To read the press recently, you'd think that Wap (the wireless application protocol) was a cure for cancer. It's going to transform our lives in incredible ways: we'll be able read the CNN news headlines while waiting for a train at Waterloo, for example.

Wap is certainly an important technology. Gartner Group predicts that 95% of all phones sold in 2004 will be Wap-enabled. Forrester forecasts that at the end of 2003, when European mobile phone penetration will be around 59% overall, internet-enabled mobile phones (which may or may not be Wap phones) will have a 45% penetration. Yet the current Wap frenzy suggests that some organisations are allowing their marketing departments to float free from their technological moorings.

As I heard someone comment a short while ago, marketing departments are crazy about Wap because they don't understand it. It's the first step on the road to a mobile future: it doesn't pretend to be the "internet on your mobile phone". The technology platform of both the handsets and the networks isn't really capable of supporting the functionality required to meet that goal.

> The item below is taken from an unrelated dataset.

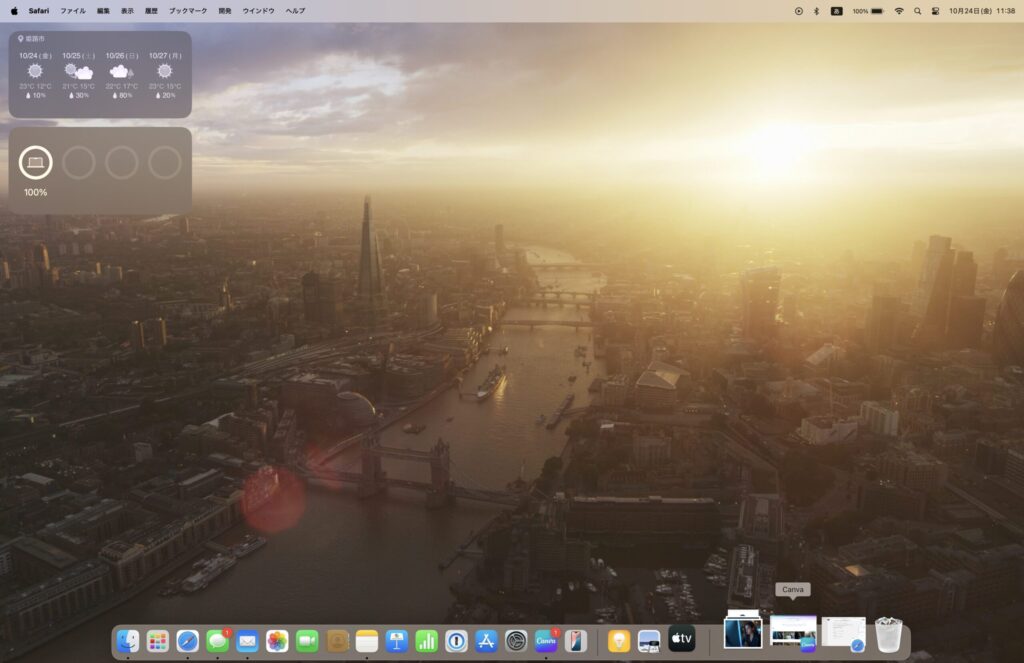Open Control Center from menu bar
Viewport: 1024px width, 663px height.
[x=936, y=11]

Even though (in time) the arrival of high bandwidth networks (eg, GPRS) will alleviate some of the problems, the form factor (and use of) handsets makes the idea of web browsing walking down the street with a Wap phone pretty unattractive.

It might be heretical to say so, but Wap has its limitations. Yet it must be a key element of organisational strategies towards mobile communications, not because it is the end game but because it provides an immediate entry to the world of mobile partnerships, business models, regulation and so on.

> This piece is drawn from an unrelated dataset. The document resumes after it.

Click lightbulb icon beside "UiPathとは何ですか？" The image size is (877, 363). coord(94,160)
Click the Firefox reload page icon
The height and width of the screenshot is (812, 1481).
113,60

The real significance of Wap, however, may be that it will tap into the same dynamic as the Spectrum. Given that just one of the UK mobile operators (BT Cellnet) is planning to put some half a million handsets into the market over the summer, the user pool is set to grow quickly. We will soon be in a situation where a large number of innovative people (with time their hands), who think differently and bring a new approach, will move into an environment that had previously been closed to them.

It may not be as open as the computer games environment was, but there are clear opportunities.

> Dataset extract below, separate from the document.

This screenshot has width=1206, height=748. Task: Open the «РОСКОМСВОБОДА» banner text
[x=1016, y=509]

If the Spectrum analogy has anything to it, it means that a new value chain will rapidly come into existence. Wap development studios will be springing up all over the place and vying for the attention of a small number of major "publishers" that dominate the delivery channels (ie, the mobile operators and major Wap portals such as, perhaps, banks).

Who knows? Perhaps a decade from now Britain will have a third of the world market for software development for mobile services and there will be a couple of hundred mobile software development shops up and down the country. They will be staffed by people who can still remember the day when they got their first pre-paid Wap phone, connected to some boring news feed site, then hung up and thought to themselves: "I can do better than that."